Operate an Agent Together¶
An agent session is easier to trust when more than one person can see it. Pods make an agent session a shared place: everyone you invite attaches to the same live terminal — same screen, same scrollback, same agent — instead of trading screenshots or screen-shares.
Invite your teammates¶
- Launch a pod and start your agent — for example
claudein a Claude Code pod — in the pod's main terminal (the shared one). - Share the pod with members of your organization, choosing a role for each:
- Read-write — full participants: they can drive the shared terminal (see below) and open terminal tabs of their own.
- Read-only — they see the same live terminal but can't type.
- Collaborators open the pod from their own workspace and land in the same main terminal. Everyone sees the agent's output as it happens.

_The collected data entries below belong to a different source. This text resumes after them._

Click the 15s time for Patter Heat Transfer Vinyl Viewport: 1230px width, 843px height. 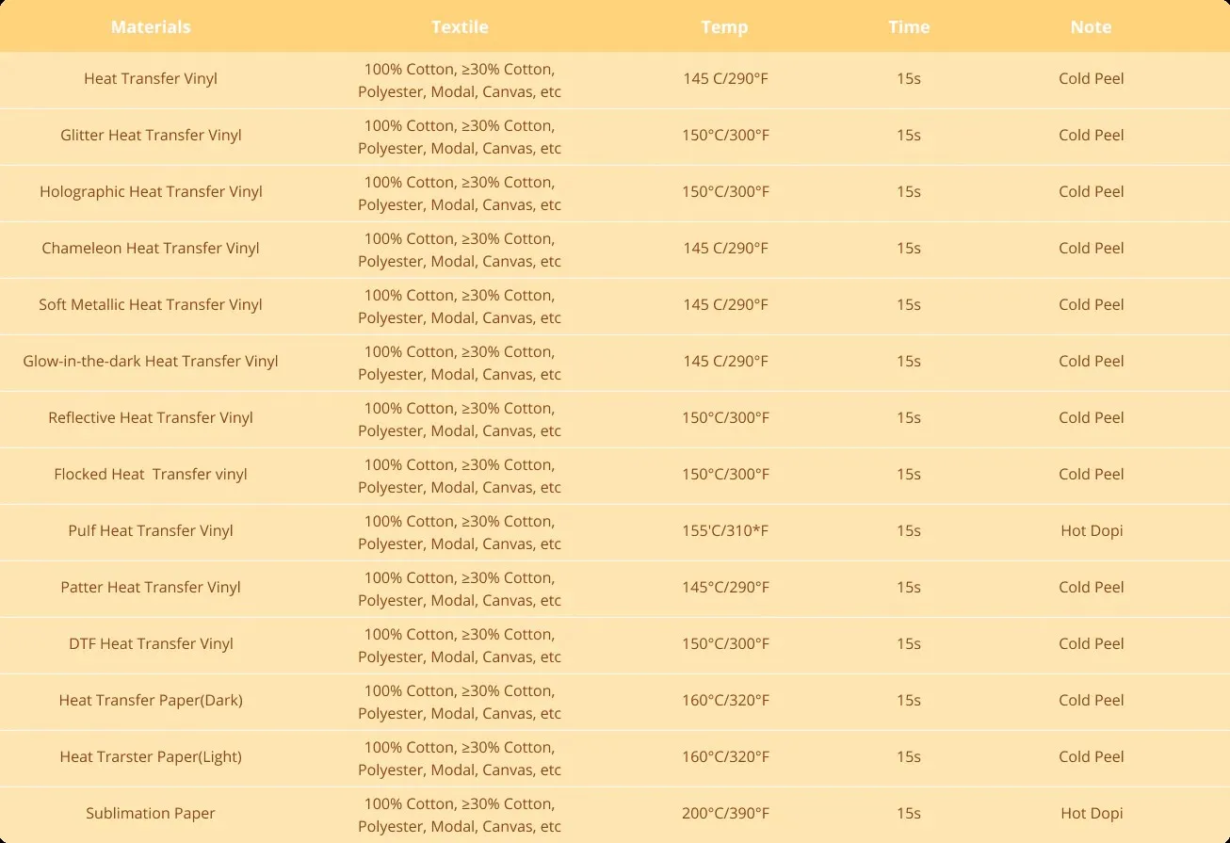pyautogui.click(x=909, y=587)
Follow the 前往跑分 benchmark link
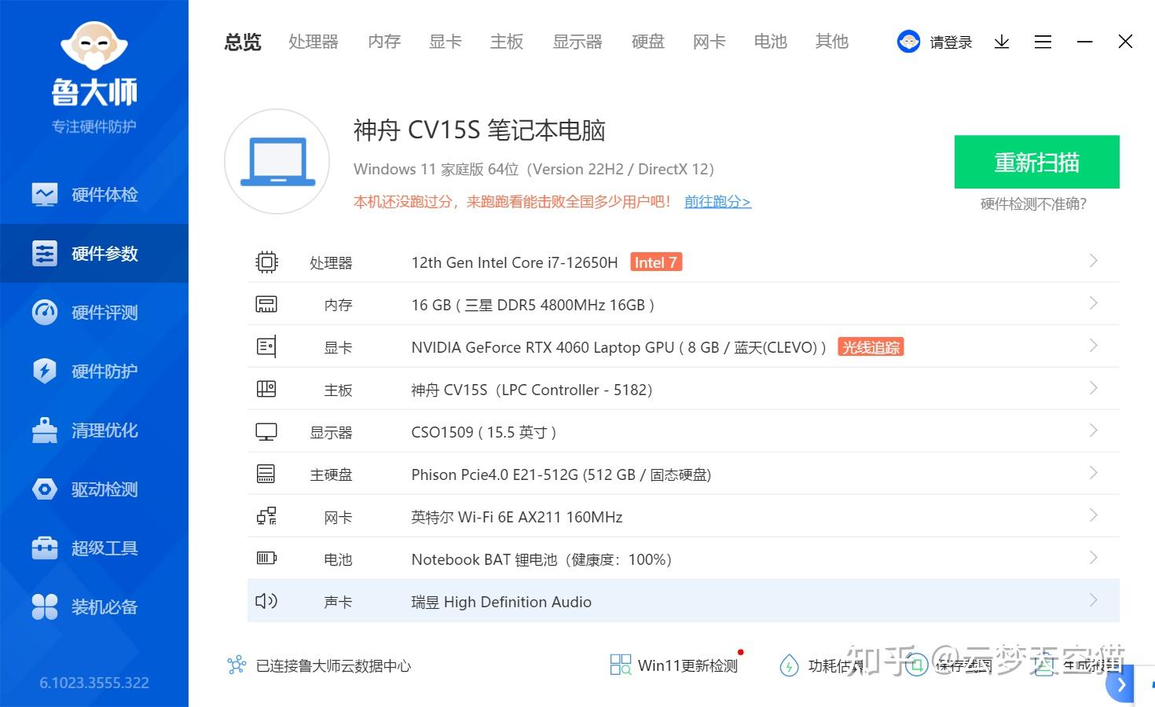 (x=717, y=201)
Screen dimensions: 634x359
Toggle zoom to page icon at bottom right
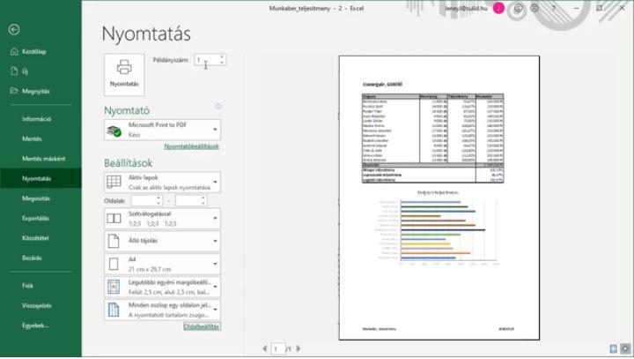[626, 348]
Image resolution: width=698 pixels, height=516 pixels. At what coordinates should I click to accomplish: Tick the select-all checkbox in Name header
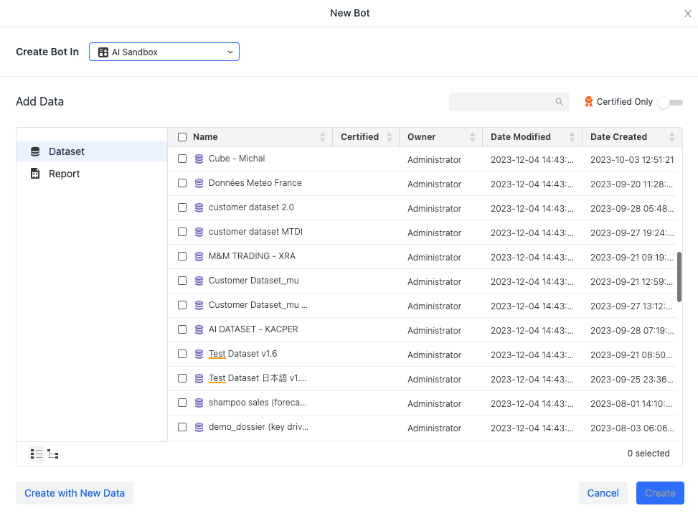(182, 137)
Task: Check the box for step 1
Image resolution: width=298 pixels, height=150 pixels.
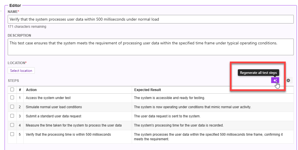Action: click(x=12, y=98)
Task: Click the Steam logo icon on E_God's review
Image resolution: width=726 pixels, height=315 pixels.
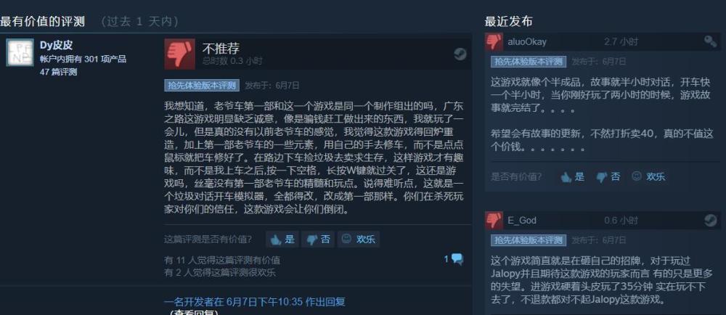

One driver at a time. The shared terminal has exactly one keyboard at any moment. The presence panel shows everyone in the session and who is currently the Driver; anyone else with read-write access can click request control, and the driver hands the keyboard over. No stepped-on keystrokes, no two people typing into the agent at once — and a clear record of who is driving.
Warning
A read-write collaborator can take the keyboard to your shell, with everything your pod can reach. Share deliberately, and give read-only access to anyone who only needs to observe.
Patterns that work¶
- Driver and observers. One person drives the agent; reviewers watch live in read-only and speak up (in your usual chat or in the room) when the agent needs steering. Useful for risky operations — migrations, production changes — where four eyes are policy.
- Follow-the-sun handoff. The agent keeps working in the pod's main terminal after you disconnect — so a teammate in the next time zone opens the same pod, takes the keyboard, and picks up mid-session. With the Claude Code pod, the agent's memory and login persist in the pod too, so the agent also remembers where things stand.
- Teach by doing. Onboard someone by letting them watch a real agent session read-only, then flip them to read-write and give them control when it's their turn to try.
- Parallel lanes. Read-write collaborators can open their own terminal tabs (up to 10 per pod) — keep the agent driving in the shared terminal while a teammate inspects logs or runs tests in a tab of their own, all on the same machine and workspace.
Why this beats screen-sharing¶
- Nobody's laptop has to stay online — the session lives in the pod.
- Joiners get a real terminal, not pixels: they watch it live, copy from it, and (with read-write) can take the keyboard and act.
- The workspace, the repository, and the agent's context are all in one durable place
(
/workspace), so "come look at this" never turns into "let me push a branch first."
Access is managed by the pod's owner, and organization admins can see and stop any pod in the org from the Control Center.